Sie wissen wahrscheinlich, dass wir in Karlsruhe gesagt haben, dass man ehrlich gegenüber seinen Partnern sein soll und nicht nur Festreden halten soll. Wir haben ein Projekt mit den Politikern hier in Temeswar entwickelt, ein Hundekastrationsprojekt. Ich habe auch die verschiedenen Stellen in Temeswar besucht, wo Straßenhunde gehalten werden. Gemeinsam mit den Tierheimen in Karlsruhe, mit der ehemaligen Bürgermeisterin Salisch und mit meiner Schule, wo wir ein großes Fest gehabt haben, haben wir Gelder eingesammelt. Wenn Bürgermeister Nicolae Robu in Kürze nach Karlsruhe kommt, ist unsere Intention, dass die zwei Oberbürgermeister eine Partnerverabredung unterschreiben und wir das Kastrationsprojekt für die Straßenhunde durchführen.

Welche Frage hätten Sie von mir erwartet, die ich Ihnen jedoch nicht gestellt habe?

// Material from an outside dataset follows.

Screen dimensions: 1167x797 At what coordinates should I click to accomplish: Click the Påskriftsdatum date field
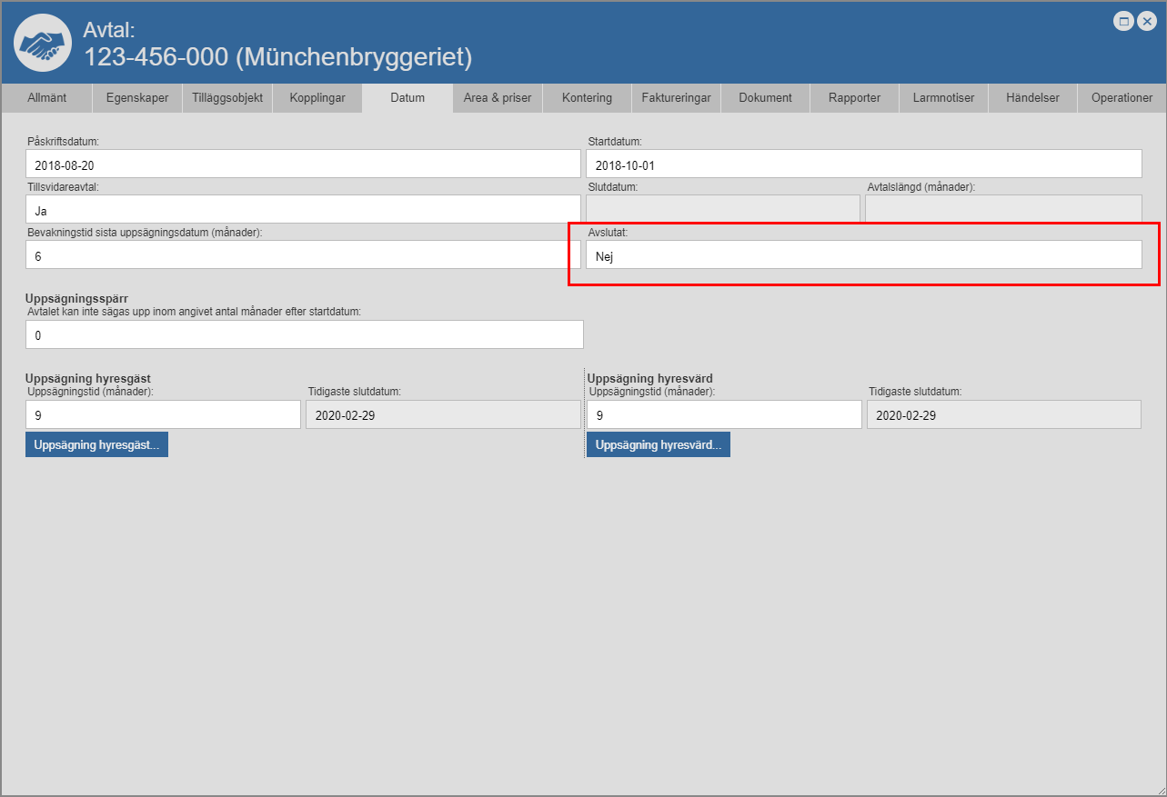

Ich habe eigentlich gedacht, dass Sie mich auch zur Bildungssituation befragen. Wie es ist, dass viele Rumänen nach anderen europäischen Ländern auswandern. Hier habe ich eine positive Entwicklung wahrgenommen. Lange Zeit, in diesen 20 Jahren, wo ich mit Rumänien zusammengearbeitet habe – und ich sage das, so höflich ich kann – war der Wunsch von jungen Menschen, weg von Rumänien zu kommen. Man wollte gern in anderen Ländern sein. Auch in Karlsruhe leben viele Rumänen. Aber so ist es nicht mehr. Viele junge Rumänen – besonders in einer Stadt wie Temeswar, wo man nahezu keine Arbeitslosigkeit hat – kommen zurück aus Europa oder wollen sich hier eine Zukunft aufbauen und aktiv bei der Entwicklung Temeswars mitwirken. Das ist eine neue Entwicklung, dass sich die junge Generation mit diesem Land identifiziert. Noch einmal sage ich das höflich. Rumänien hat nicht immer einen guten Ruf im Ausland. Deswegen ist es wichtig, dass wir, die wir Rumänien kennen, gut über Rumänien sprechen. Und wenn wir Leute treffen, die Schlechtes über Rumänien sagen, müssen wir entgegnen:  „Nee, da gibt es auch ein anderes Temeswar, ein anderes Rumänien”. Sie sind selbst eine junge Journalistin. Sie leben und arbeiten hier und ich bin überzeugt, dass Sie sich über Temeswar und ihre Identität freuen. Gerade dieses Gefühl müssen wir von außen unterstützen.